Greetings! My name is Tsvetinka Andreeva and I am a law student at Sofia University “St. Kiliment Ohridski”. I have completed my course of study and started an internship at LIBRe Foundation almost a month ago. I am interested in intellectual property rights, and visual arts in general are great passion of mine. My passion for ICT Law is growing as well, and the internship has revealed to me many new horizons in this area. I enjoy travelling and had the opportunity to study one semester at the Latvian University where I got introduced to European Business Law, Media Ethics, and EU Social Law.
You participated two years in a row in LIBRe Essay Contest, organized by LIBRe Foundation. What attracts you to this initiative?

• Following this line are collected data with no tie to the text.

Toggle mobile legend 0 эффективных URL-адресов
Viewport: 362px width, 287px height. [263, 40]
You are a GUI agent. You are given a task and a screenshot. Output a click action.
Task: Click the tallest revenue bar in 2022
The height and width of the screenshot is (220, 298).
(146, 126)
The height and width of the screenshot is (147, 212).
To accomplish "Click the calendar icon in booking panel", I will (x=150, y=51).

First, it was the main idea behind the contest that attracted me. Most of our daily activities are online, and yet in the university we do not discuss in depth the challenges that law faces in the digital age. I really liked the fact that I could choose the topic of my essay on my own; and I saw my participation as an opportunity to improve my knowledge. The prizes were also very attractive - they were chosen so that they could complement really well one’s future development in the field of ICT Law.

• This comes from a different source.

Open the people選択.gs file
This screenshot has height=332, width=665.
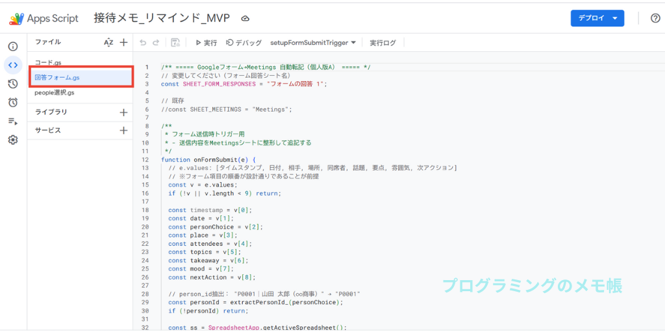click(55, 93)
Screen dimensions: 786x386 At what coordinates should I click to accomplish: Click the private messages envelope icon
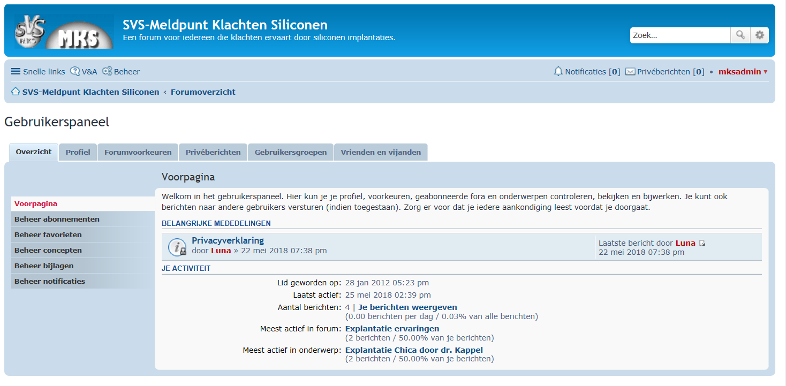coord(630,72)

This year I decided to participate mostly because of the comprehensive review I received on my previous essay in the 2016 edition. The evaluation committee had pointed out the strengths and weaknesses of my previous work which really helped me a lot this year.
The topic you chose this year is about exhaustion of copyright in digital environment and it somehow continues you previous work in this direction. Why the field of intellectual property rights attracted you in the first place?

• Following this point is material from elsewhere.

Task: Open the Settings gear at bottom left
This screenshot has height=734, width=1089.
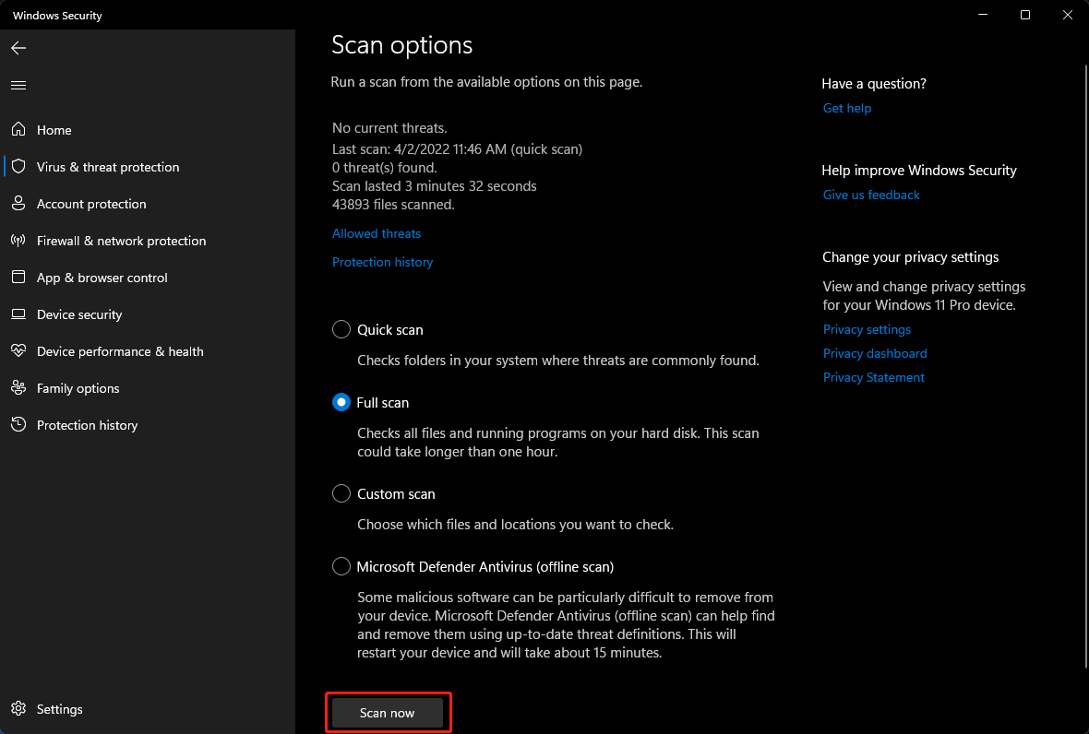Action: [x=19, y=709]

I believe that human’s mind is our most valuable possession. Its capacity is practically unlimited and when we bind it with rules, these rules have to encourage development, creativity, innovations, rather than restricting and repressing its capabilities. There is a constant discussion and a lot of ambivalent views on intellectual property rights and I believe that IP Law will continue to change and improve on both national and international levels.
What were your first expectations when you found out that you had won a second place in the LIBRe Essay Contest 2017 - paid internship in LIBRe Foundation? How did you imagine one day in the office?
I was worried that my lack of knowledge in technology would be an obstacle to have a successful internship at the Foundation. Also, I wasn’t sure if my legal knowledge would have been enough to make me a valuable participant in the projects and the research work conducted by LIBRe. Thus, expecting daily challenges of unexpected and unfamiliar nature in the field of ICT law.
So, how does one day in the office actually look like?
The latter turned out to be true, but I have the support and the help of every member of the team. No matter how busy the day in the office is, everyone would find time to listen to your ideas. My favourite part of the day is when we share and discuss technology news and the legal problems we face. The atmosphere in the office is motivating and all my worries were replaced by constant thirst for knowledge.
Your work at LIBRe Foundation is primarily focused on research. What kind of topics are you working on and what is the greatest challenge for you?
On my first day in the Foundation I received one broad and interesting task – to conduct a research on data ownership and access to data. This project is inspired by the European Commission’s initiative on “Building a European data economy” and covers problems existing both in both the public and private sectors. It aims to evaluate the current legislation in the field and to assess future legislative measures and their influence on the economy. I was particularly interested in the possibility of дата being a consideration in providing online services.
In what field would you like to further extend your knowledge?
My first encounter with the ICT Law showed me that you shouldn't develop yourself in only one particular field. Being a good lawyer requires you to have a comprehensive view over the problems which the law is trying to solve. I hope I will have the chance to continue working in the field of IP and ICT Law, believing that their importance will grow in time.
What is your advice to the participants in the next LIBRe Essay Contest edition in 2018?
Choose a topic which is interesting to you, not only from legal and technological, but also from social point of view; and do not fear to express and defend your opinion!